In many video’s posted through various forms of social media you may often see individuals pressing the load with an arch in their back, as if they are performing a standing incline barbell press. This could be for a number of reasons, from inappropriate coaching; poor body awareness (proprioception); excessive loading for the body to handle; a muscular imbalance, and ego.

If you are intent on attaining improvements overhead, leave your ego at the door and work on the areas that are weak. To reach your full potential work on these muscles independently for a phase or more of training, leaving out the overhead press temporarily. These would generally be programmed in an accumulation phase of a training program.

Uni-Lateral/Bi-Lateral Pressing

Unilateral, bilateral dumbbell pressing, will assist in balancing out structural issues. The shoulder complex is a highly mobile yet unstable joint, and when performing overhead work with a bar or dumbbells the full range of the scapular can be inhibited by the other. Performing a phase of uni-lateral pressing will aid not only with cross sectional strength left to right, but also improve range of movement and strength across the full range of movement.

Supplementing any overhead pressing work with vertical pulling work, including chin ups and pull-ups will maintain agonist/antagonist balance.

Scapular

Another consideration concerning the scapular, relate to the smaller musculature of the lower traps and rotator cuffs which act as stabilisers when pressing. These muscles require the most volume and are the less glamourous to perform as low loads will be standard in all exercises selected such as internal rotator, trap 3 and Powell raises, this is where the ego is well and truly left at the door These exercise may be boring to some and not important, but they will make a huge difference in your ability to strengthen your overhead press.

Pin Press

Understanding how the lift works mechanically, means that you can strengthen where you are mechanically weak, a further step would be to analyse the lift and determine where your weak points are throughout the duration of the lift.

When designing your program this means that you can implement partial range lifts in your training. For example if you determine that final portion of the lift and lockout of the overhead press is a weak point, perform pin presses from the forehead and level with your cranium. Conversely if your weak through the initial phase of the lift performing high incline pin presses from anywhere between the upper chest and eyeline to strengthen your triceps.
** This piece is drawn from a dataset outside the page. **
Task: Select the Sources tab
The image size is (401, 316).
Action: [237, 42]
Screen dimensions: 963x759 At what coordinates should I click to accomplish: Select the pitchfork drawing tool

Partials are an excellent training tool to use, as the range of movement is generally short, and you can really isolate the weak point of the lift. Due to the shortened range of movement you will also be able to press a heavier load. Ideally partials should be performed in a power rack for safety.

Bands & Chains

Using bands and chains will alter the strength curve of the movement. Bands allow for greater eccentric speed to be achieved, during the early stages of the muscle contraction, requiring the individual to exert greater force to slow the load down at the latter portion of the eccentric contraction. Bands are ideal power and strength development, below are a few guideline and tips on how to program bands into your training:

- pulls down faster than gravity

- build up of kinetic energy

- use fast tempo under control

- use every other upper body workout or three upper body sessions back to back

- 40-60% 1RM load + bands

Chains, on the otherhand increase your mechanical advantage, decreasing the load at the weakest joint position, and increasing it in the strongest position i.e. the weak point in a squat is usually in the bottom position. Furthermore due to the nature of the chains oscillating, your body will be forced into engaging stabiliser muscles at a far greater rate. Here are a few tips on how to incorporated chains into your training:

- chains must be on ground at start

- accommodates the strength curve

- 60% of 1RM load + chains

- workout progression chain/no chain/chain/no chain



In my experience irrespective of which compound lift you want to improve, working on structural balance and any weak links in the chain is your first priority, you will reduce the potential for injury and reap the reward further into your training.